Through noon the wailing went on; she could not eat, she knew the Egyptians would be fasting. She began to be frightened, though she told herself it was nonsense. She tried to read, then to embroider. She went through the movements of one of the Artemis dances which she had learnt in Sparta a long time ago, but that was more alarming than anything, all by herself. She began to imagine that Panteus might come back suddenly for something he had forgotten—or because there was no game—or because he had thought all at once how grim it was for her alone in the wailing city—because her thoughts had reached him and told him how she longed only for his arms and for one of those moments when he seemed really to be thinking of nothing but her. Could thoughts travel? The Egyptians thought so. They thought the Double, the Kha, could be sent out with messages. Well, even if that were possible, she would not spoil the King's hunting!

She went the next day to see Leandris, who seemed very happy and busy and not much disturbed by the wailing.

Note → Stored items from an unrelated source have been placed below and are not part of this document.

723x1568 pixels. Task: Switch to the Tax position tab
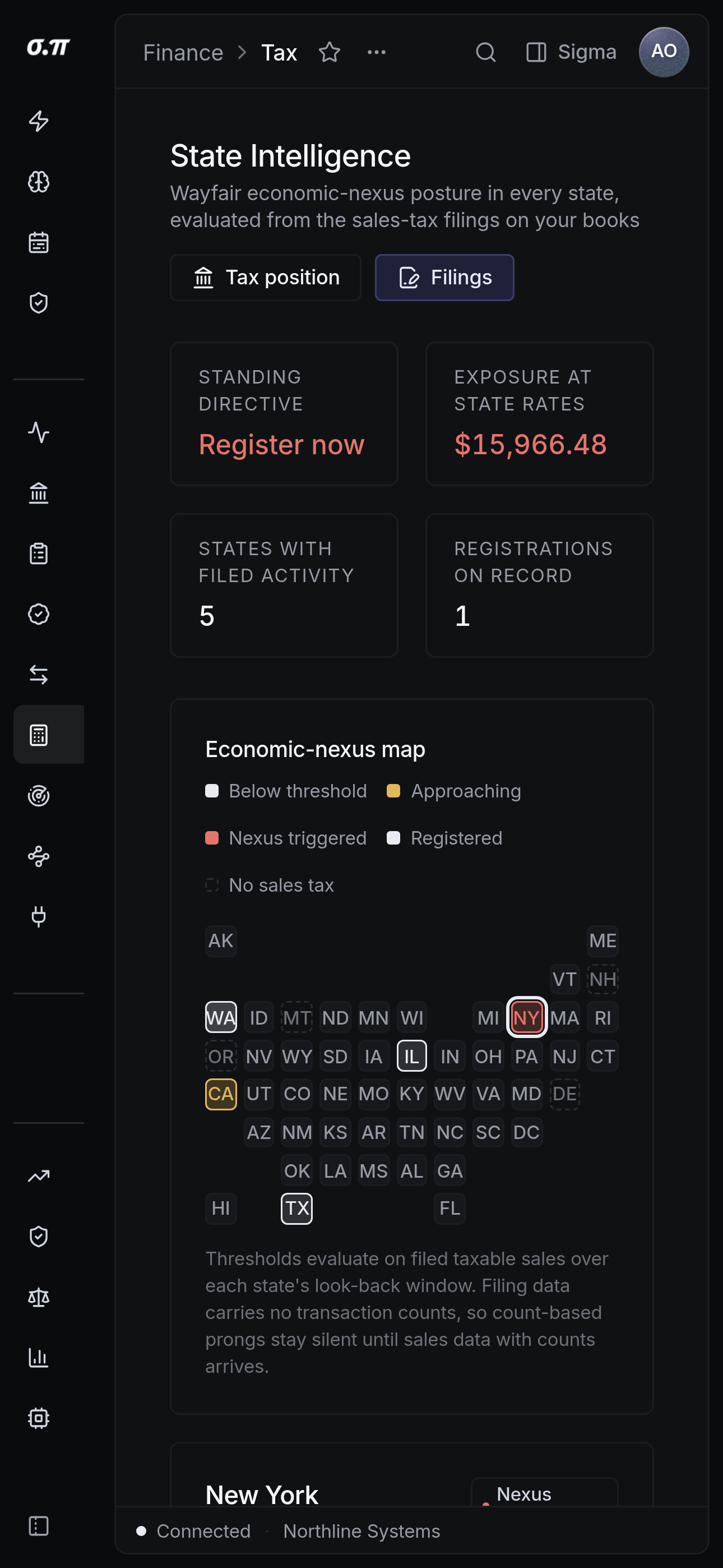coord(266,278)
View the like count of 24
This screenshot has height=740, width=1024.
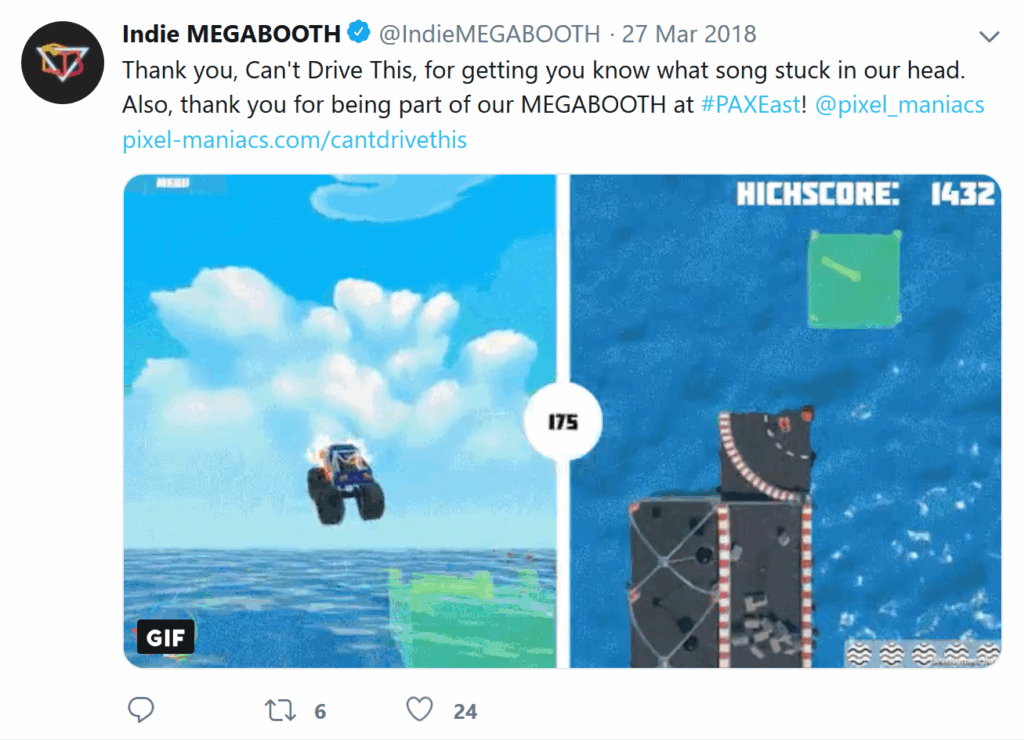pos(465,711)
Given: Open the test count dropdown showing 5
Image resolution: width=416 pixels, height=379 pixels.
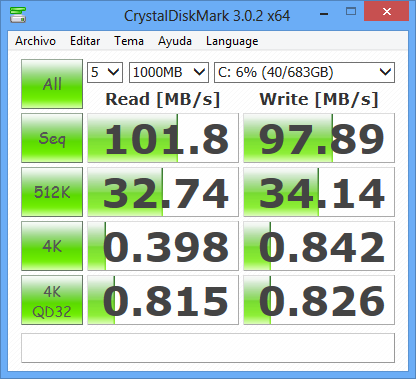Looking at the screenshot, I should (x=105, y=72).
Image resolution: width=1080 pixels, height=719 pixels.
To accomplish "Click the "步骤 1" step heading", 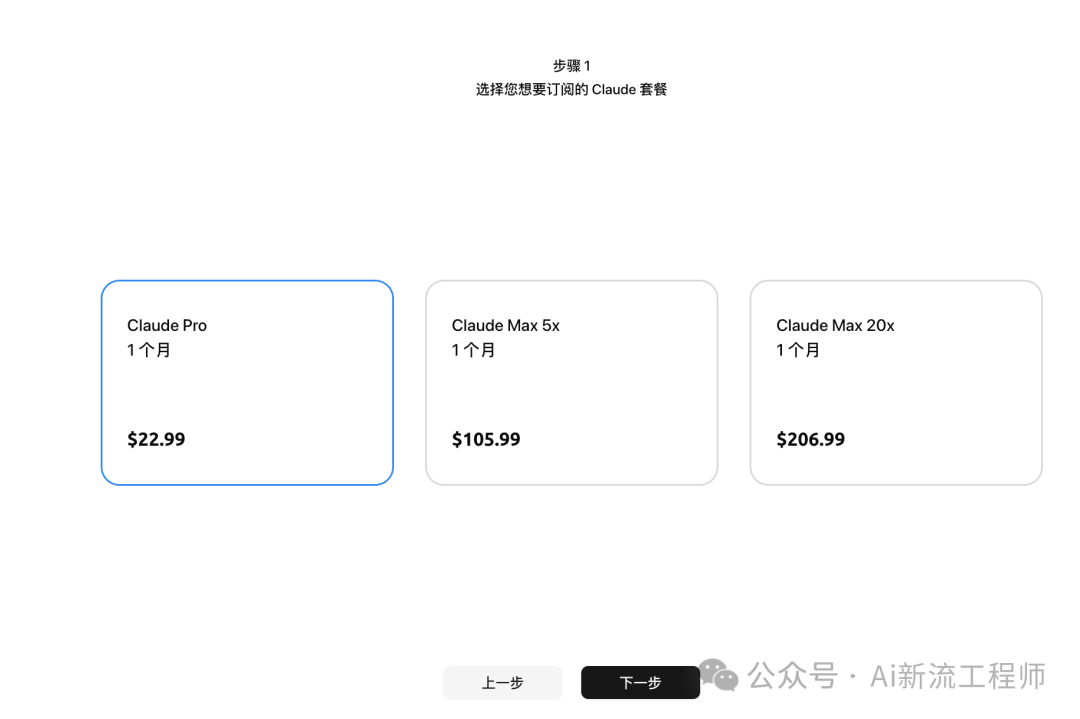I will coord(571,65).
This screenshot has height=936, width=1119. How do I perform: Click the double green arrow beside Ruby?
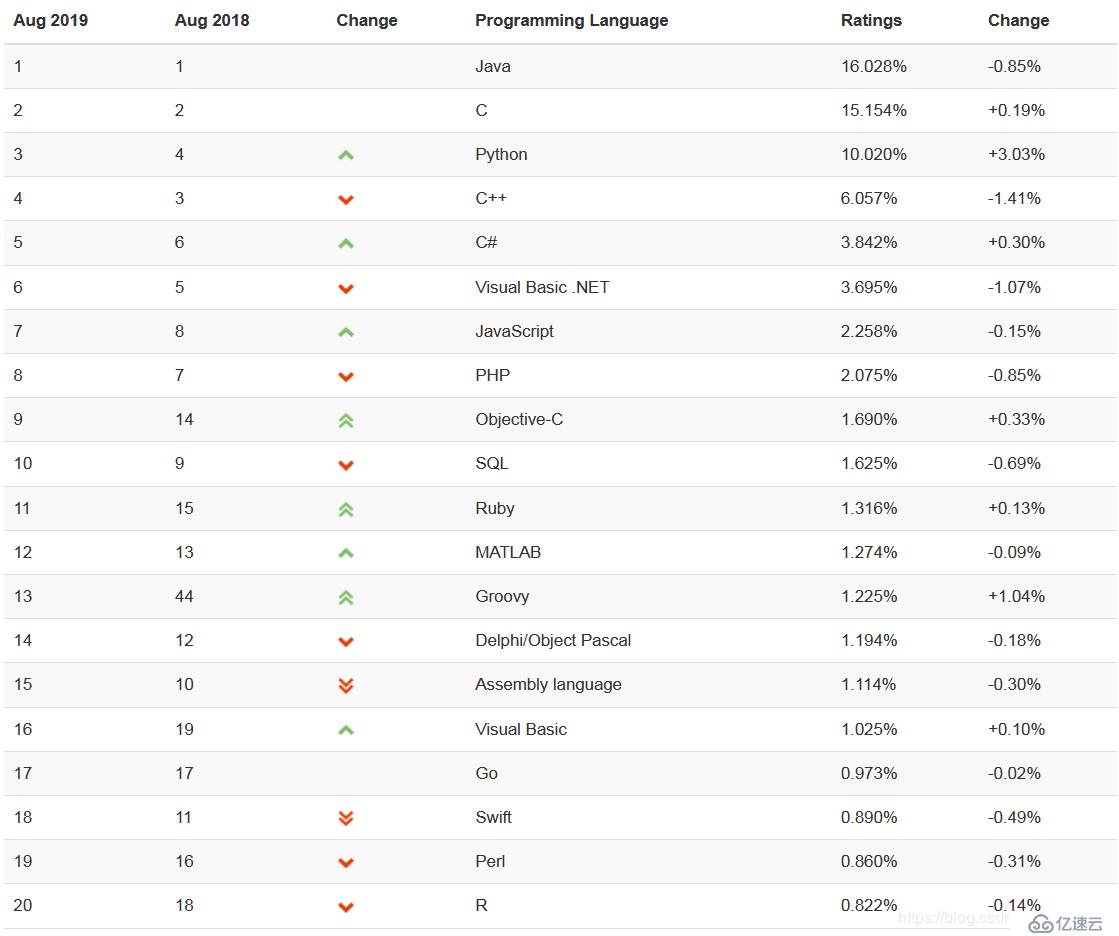tap(346, 509)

And the third day Erif Der came to see her. ‘I've just heard you were alone,' she said. Those two have gone again!'

Philylla answered back to the tone of indignation with a laugh: ‘Yes, we shall have our larder full! I shall try to salt down some of it, for it won't keep long in this weather.'

Erif stared at her and said: ‘Yes, but the next time they're away, come and see us.'

After that they talked very comfortably of this and that; the noise of mourning did not seem to penetrate so much. Anyhow, on the third day it was less loud, though perhaps more intense and spasmodic, after the fasting and prayer and saying aloud of many alarming names, to revive the dead Corn God. Erif had brought with her a curious little drawing
of dancers which Berris had made lately, on parchment, some winged and others with animals' heads. Philylla said: ‘I wish he would make some more paintings of King Agis. Those were wonderful. I hope they will have got to young Kleomenes now; he has written fairly often, but never about that.'

‘Berris might some day,' said Erif, ‘but he doesn't feel like it now. He doesn't want to think of Sparta.'

‘No,' said Philylla. And then: ‘I hear he's at the palace a great deal with King Ptolemy—and the others. He must amuse himself.'

‘He does in some ways.'

‘Is it bad for his work?'

‘Other things would be better. Philylla, are you happy?'

Firmly Philylla said: ‘Yes.'

‘We want you to be,' said Erif, ‘as we brought you. Is it the same as you thought it would be?'

‘Not quite. What is?'

‘It will be for me when I see Tarrik again. Different outside, perhaps, but oh—deeply the same.'

‘After all, Erif dear, you're a barbarian'—she put an arm round her friend's neck, to soften the words, though as a matter of fact Erif smiled and didn't mind—‘and it's simpler for you. I've got to deal with something much more complicated.'

‘More complicated than being the Corn God? Tarrik does the things that these people are crying for now. Perhaps Osiris was a king like Tarrik once.' She rubbed her head down along the circling arm: ‘But you'll come to us if you want us ever? Promise, Philylla!'

After the Osiris festival all the crops were sown and the colder weather came, making everything brisker and more alive. Young Agesipolis, recovered from his wound, made love, more or less, to his cousin Nikomedes, and they went riding and hunting and to see the crocodiles. Agesipolis wondered very faintly and occasionally what his baby son was like now. He and his wife wrote to one another regularly twice a year, very short letters which neither of them liked getting. It appeared the child was well. Perhaps when he was older—seven or eight—Agesipolis would feel he must take an interest in him and get him trained. In the meantime he had a mother and two grandmothers to look
after him. Gods forbid that Agesipolis should come near that little nest! He did not want a wife; he wanted his brother, little Kleomenes, the brother he had loved and left at Sellasia. Failing his brother, he wanted Nikomedes.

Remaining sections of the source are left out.